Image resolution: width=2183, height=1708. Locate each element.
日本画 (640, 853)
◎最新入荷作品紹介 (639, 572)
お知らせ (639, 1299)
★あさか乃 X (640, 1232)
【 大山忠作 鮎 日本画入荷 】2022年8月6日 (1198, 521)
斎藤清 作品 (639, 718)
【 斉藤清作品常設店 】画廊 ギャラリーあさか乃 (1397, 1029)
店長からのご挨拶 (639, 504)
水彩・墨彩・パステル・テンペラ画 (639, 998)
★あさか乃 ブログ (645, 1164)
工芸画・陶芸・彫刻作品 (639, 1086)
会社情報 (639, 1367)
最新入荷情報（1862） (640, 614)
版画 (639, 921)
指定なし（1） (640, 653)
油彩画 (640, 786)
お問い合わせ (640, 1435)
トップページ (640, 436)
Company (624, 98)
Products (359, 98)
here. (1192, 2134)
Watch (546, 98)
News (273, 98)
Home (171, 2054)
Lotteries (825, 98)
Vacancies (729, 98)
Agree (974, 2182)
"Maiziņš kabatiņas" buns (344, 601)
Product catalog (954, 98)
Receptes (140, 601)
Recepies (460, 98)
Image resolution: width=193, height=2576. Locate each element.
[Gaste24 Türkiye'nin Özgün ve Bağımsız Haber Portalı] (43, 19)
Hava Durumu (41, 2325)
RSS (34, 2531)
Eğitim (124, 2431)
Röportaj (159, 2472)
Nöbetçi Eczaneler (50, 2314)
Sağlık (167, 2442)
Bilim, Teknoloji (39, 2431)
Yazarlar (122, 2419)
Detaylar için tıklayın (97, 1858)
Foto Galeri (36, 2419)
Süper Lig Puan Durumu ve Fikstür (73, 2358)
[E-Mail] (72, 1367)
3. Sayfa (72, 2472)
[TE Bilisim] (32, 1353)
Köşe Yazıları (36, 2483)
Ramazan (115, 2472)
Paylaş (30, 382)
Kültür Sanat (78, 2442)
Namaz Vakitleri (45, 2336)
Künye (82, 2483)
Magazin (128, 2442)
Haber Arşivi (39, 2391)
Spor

> _What is expected_
Write out the whole listing verbatim.

> _Written solution_
Image resolution: width=2183, height=1708. Locate each element.
日本画 (640, 853)
◎最新入荷作品紹介 (639, 572)
お知らせ (639, 1299)
★あさか乃 X (640, 1232)
【 大山忠作 鮎 日本画入荷 】2022年8月6日 (1198, 521)
斎藤清 作品 (639, 718)
【 斉藤清作品常設店 】画廊 ギャラリーあさか乃 (1397, 1029)
店長からのご挨拶 (639, 504)
水彩・墨彩・パステル・テンペラ画 (639, 998)
★あさか乃 ブログ (645, 1164)
工芸画・陶芸・彫刻作品 (639, 1086)
会社情報 (639, 1367)
最新入荷情報（1862） (640, 614)
版画 (639, 921)
指定なし（1） (640, 653)
油彩画 (640, 786)
お問い合わせ (640, 1435)
トップページ (640, 436)
Company (624, 98)
Products (359, 98)
here. (1192, 2134)
Watch (546, 98)
News (273, 98)
Home (171, 2054)
Lotteries (825, 98)
Vacancies (729, 98)
Agree (974, 2182)
"Maiziņš kabatiņas" buns (344, 601)
Product catalog (954, 98)
Receptes (140, 601)
Recepies (460, 98)
Image resolution: width=193, height=2576. Locate each element.
[Gaste24 Türkiye'nin Özgün ve Bağımsız Haber Portalı] (43, 19)
Hava Durumu (41, 2325)
RSS (34, 2531)
Eğitim (124, 2431)
Röportaj (159, 2472)
Nöbetçi Eczaneler (50, 2314)
Sağlık (167, 2442)
Bilim, Teknoloji (39, 2431)
Yazarlar (122, 2419)
Detaylar için tıklayın (97, 1858)
Foto Galeri (36, 2419)
Süper Lig Puan Durumu ve Fikstür (73, 2358)
[E-Mail] (72, 1367)
3. Sayfa (72, 2472)
[TE Bilisim] (32, 1353)
Köşe Yazıları (36, 2483)
Ramazan (115, 2472)
Paylaş (30, 382)
Kültür Sanat (78, 2442)
Namaz Vakitleri (45, 2336)
Künye (82, 2483)
Magazin (128, 2442)
Haber Arşivi (39, 2391)
Spor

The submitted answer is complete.